Monday, August 8, 2011

The 100 foot pole.



I don't particularly care to give Dharma talks. I find that the truth one finds in silence to be truer than any words that can be spoken. I have often thought it is better for one to teach by example but for many our examples are misunderstood. But how do we explain truth in words? Truth is just some idea in our mind not something that we can grasp hold of. In this sense there is no truth.

But still we want to know what truth is. So we try to explain in words and by doing so there is no end to the discussion. Soon we may realize that there is nothing we can say that will explain truth. In essence all off our words fall short, they become vulgar and seem only to hide that which truly exists. So what can we say or do to explain truth? Nothing!

Master Sekiso said, "You are at the top of a 100 foot pole. How will you make a step further? This would seem an impossible feat, for if one would take a step forward one would surly die. Nor can we step back. This seems to be an impossible place with nowhere to return to and nowhere to go.

We many become comfortable on top of the 100 foot pole, thinking that we can see everything so much clearer, and that now we understand truth, we may even think this is enlightenment. But it is not enlightenment. For what is there to understand? And what is there to see?

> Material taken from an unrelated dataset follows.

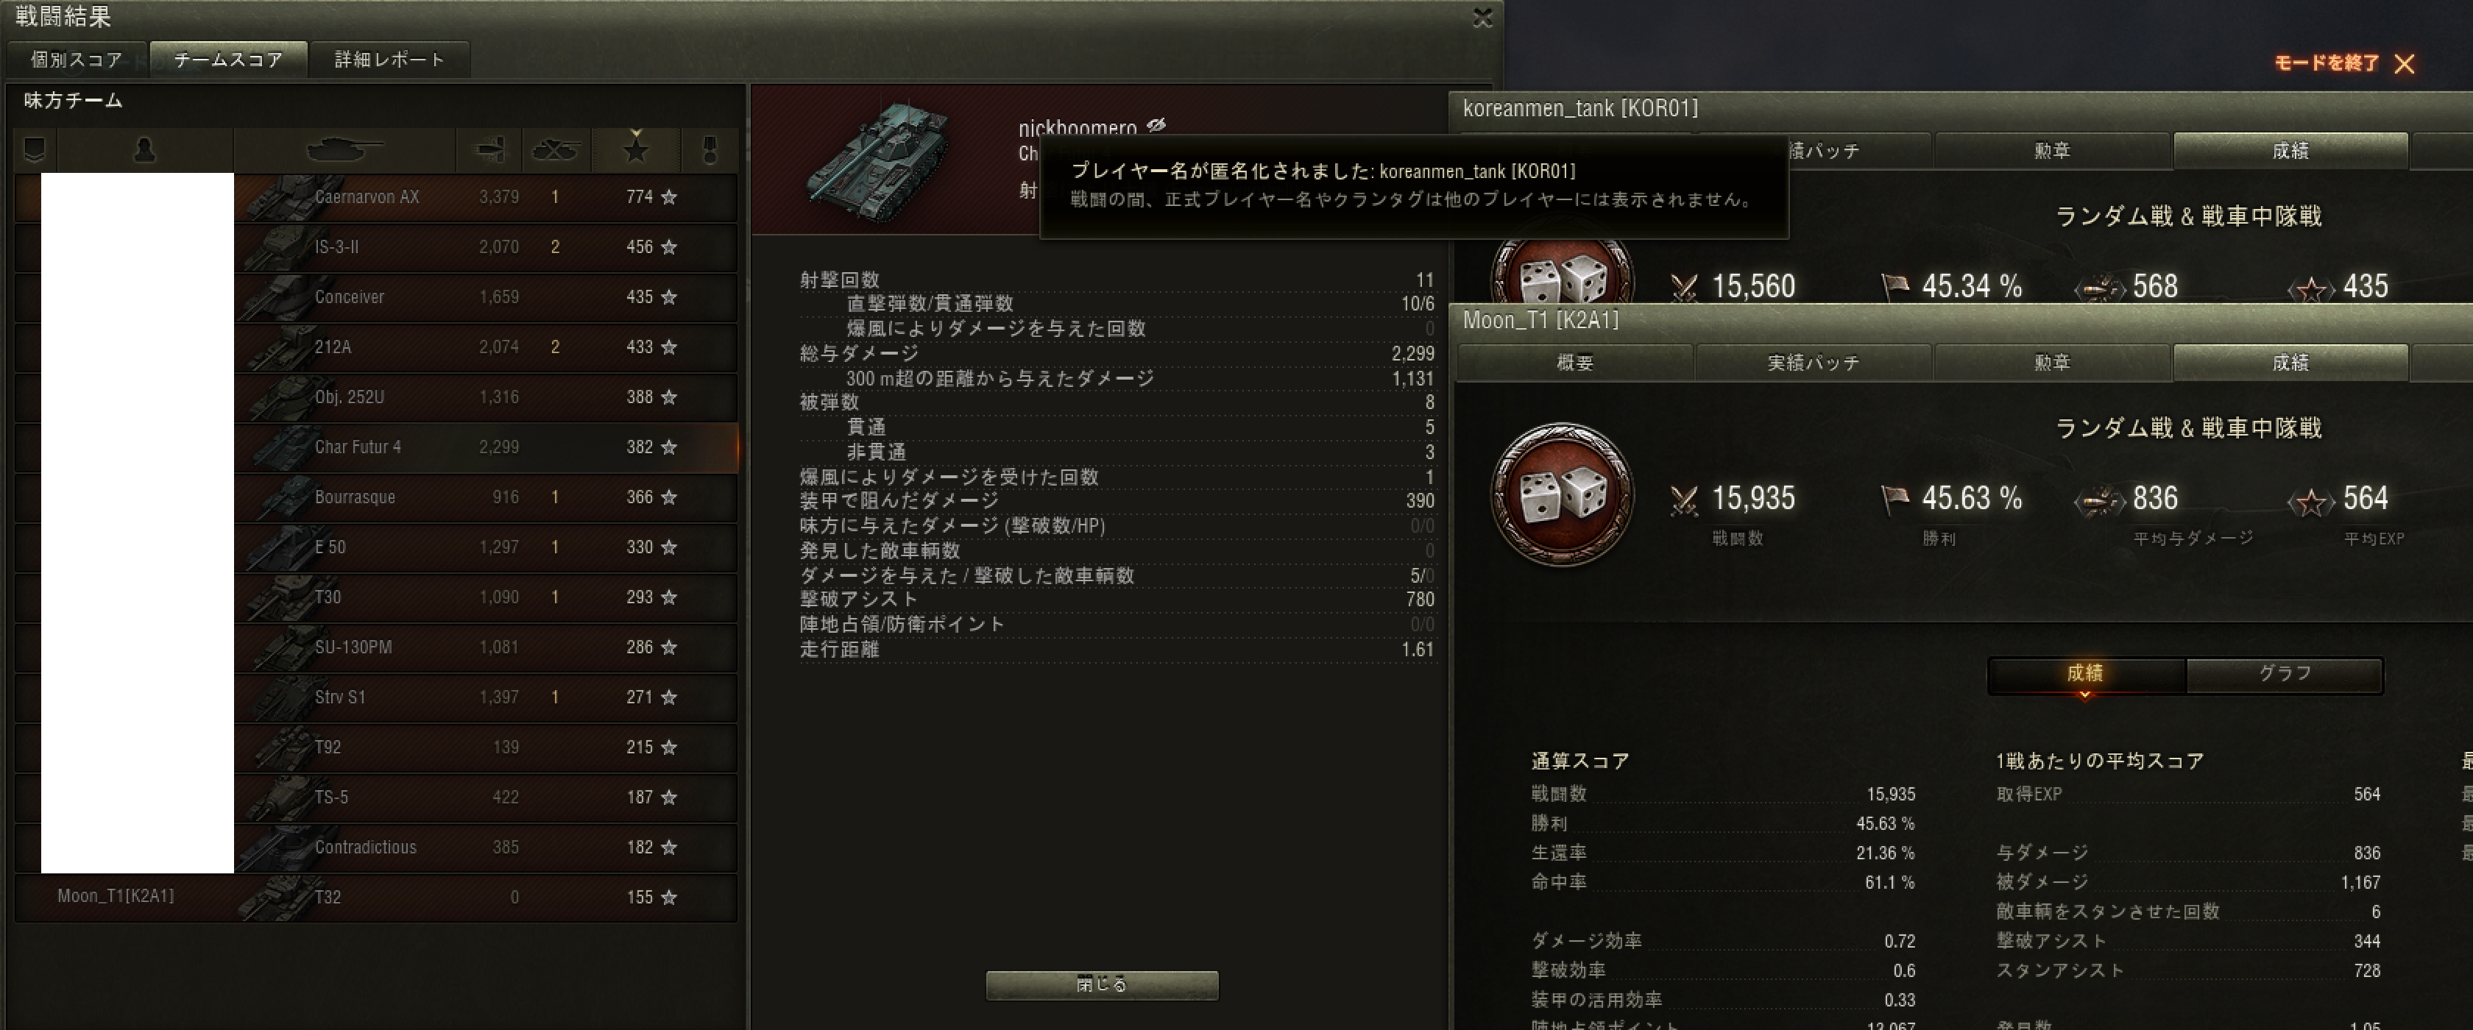
Task: Sort by damage dealt gun icon
Action: point(489,150)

As the impossibility of our situation returns we may start to contemplate life and after we use all the words we can find to verify life we find there is really nothing that explains it. Like truth the only answers for life are found in silence.

Standing on top of the 100 foot pole we will experience this silence. But the experience may go unnoticed or be short lived because of our leaning minds. So how can we know truth? We have to take one step forward. We have step into the silence, we have to fall from the pole. How can anyone take such a step? We may start to contemplate death, only to find, like truth and life, there are no words that can give death true meaning. We find only that truth, life and death are nothing in particular. Just the thusness of what is. With this realization stepping off the 100 foot pole becomes less of an impossibility and more of a necessity.

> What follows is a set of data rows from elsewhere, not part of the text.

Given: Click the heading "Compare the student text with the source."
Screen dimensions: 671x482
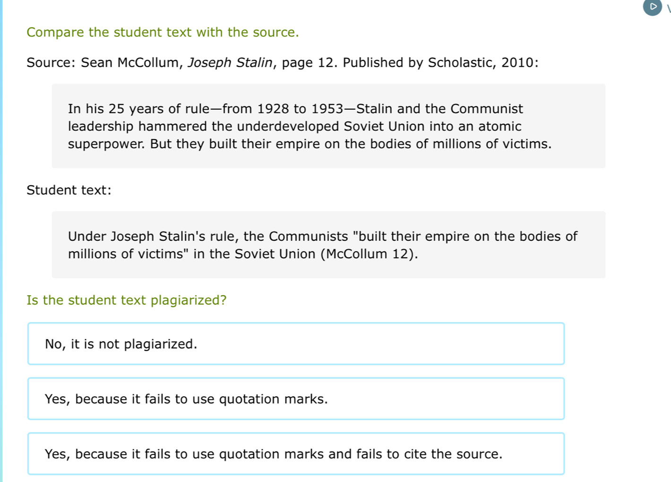Looking at the screenshot, I should pos(163,32).
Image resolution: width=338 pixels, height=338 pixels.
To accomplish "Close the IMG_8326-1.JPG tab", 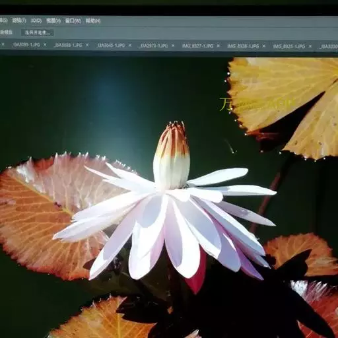I will [264, 46].
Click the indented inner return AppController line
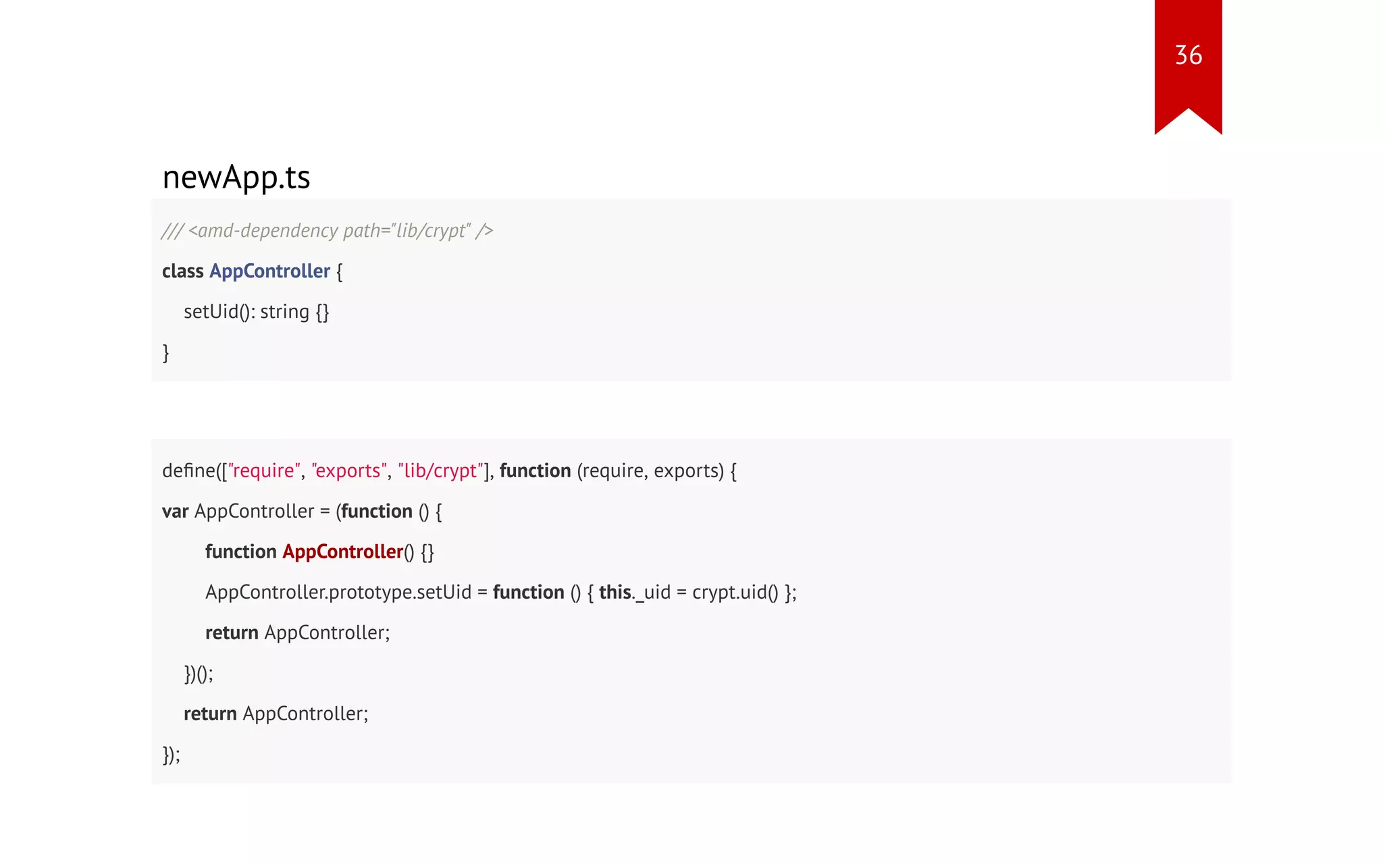Screen dimensions: 1383x864 pyautogui.click(x=297, y=632)
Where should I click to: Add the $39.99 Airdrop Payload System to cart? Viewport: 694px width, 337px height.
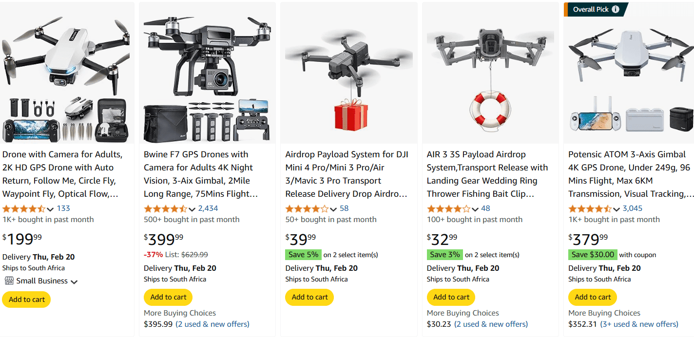(x=309, y=297)
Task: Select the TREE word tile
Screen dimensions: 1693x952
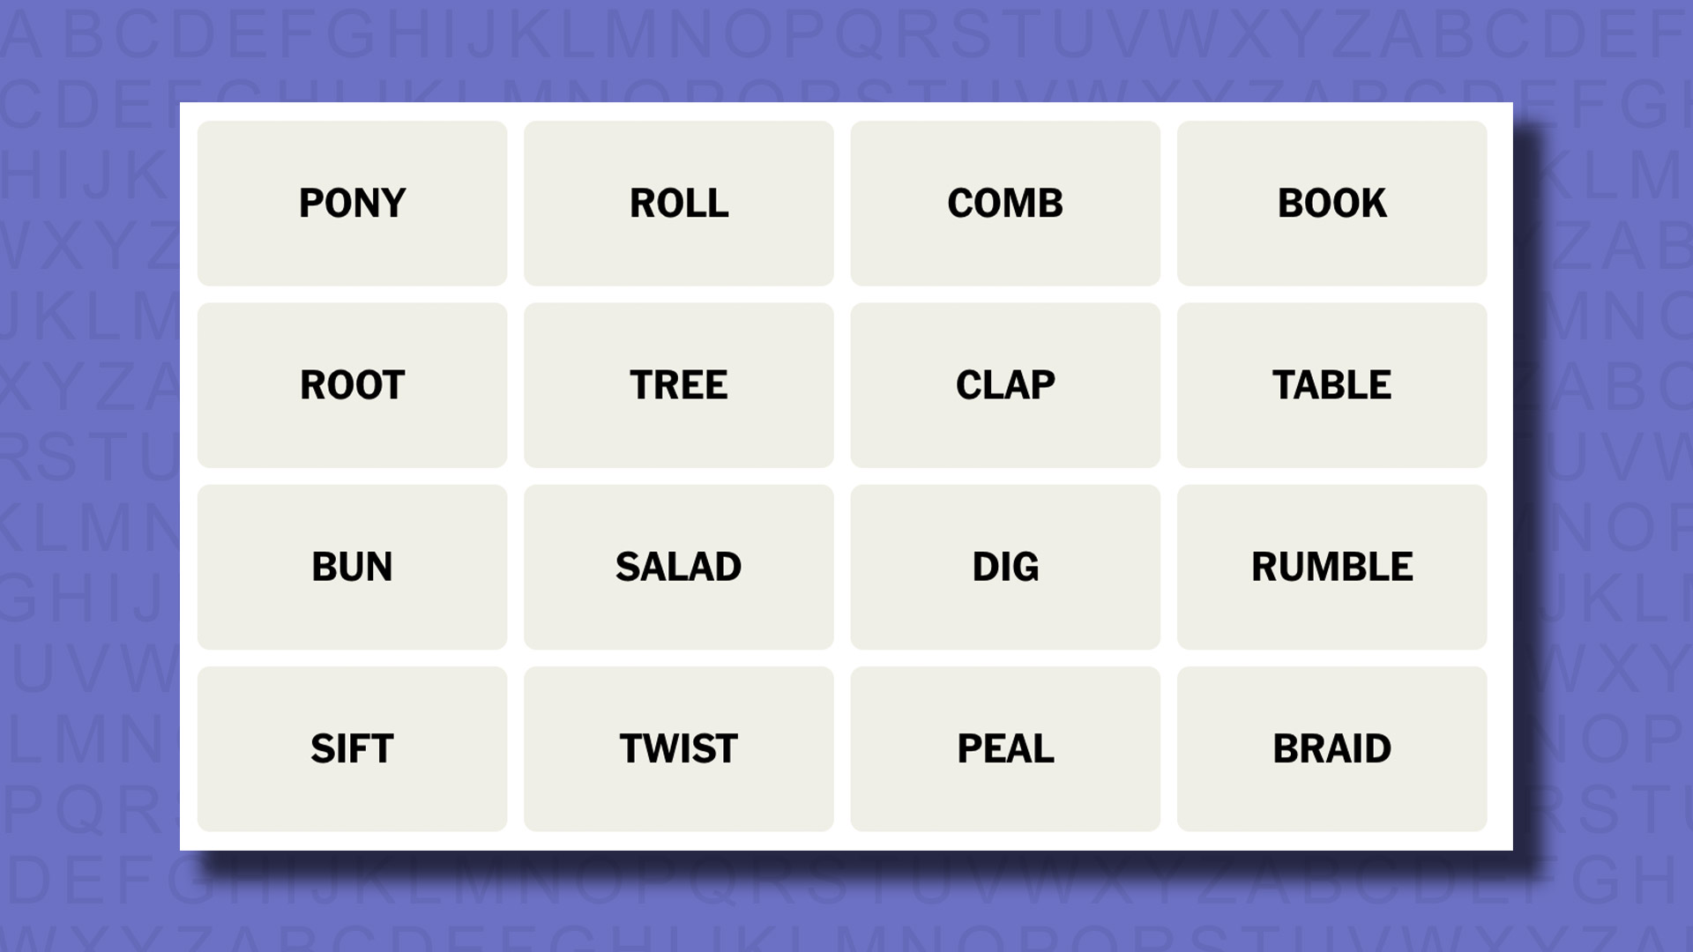Action: click(x=679, y=384)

Mumon commented on the 100 foot pole. He said "Should there be any who is able to step forward from the top of the 100 foot pole and hurl one’s whole body into the entire universe, this person may call oneself a Buddha. Nevertheless, how can one step forward from the top of the 100 foot pole? Know thyself!


Should one be content and settle on top of the 100,000 foot pole, One will harm the third eye, And will even misread the marks on the scale. Should one throw oneself and be able to renounce one’s life, Like one blind person leading all other blind persons, One will be in absolute freedom (unattached from the eyes)".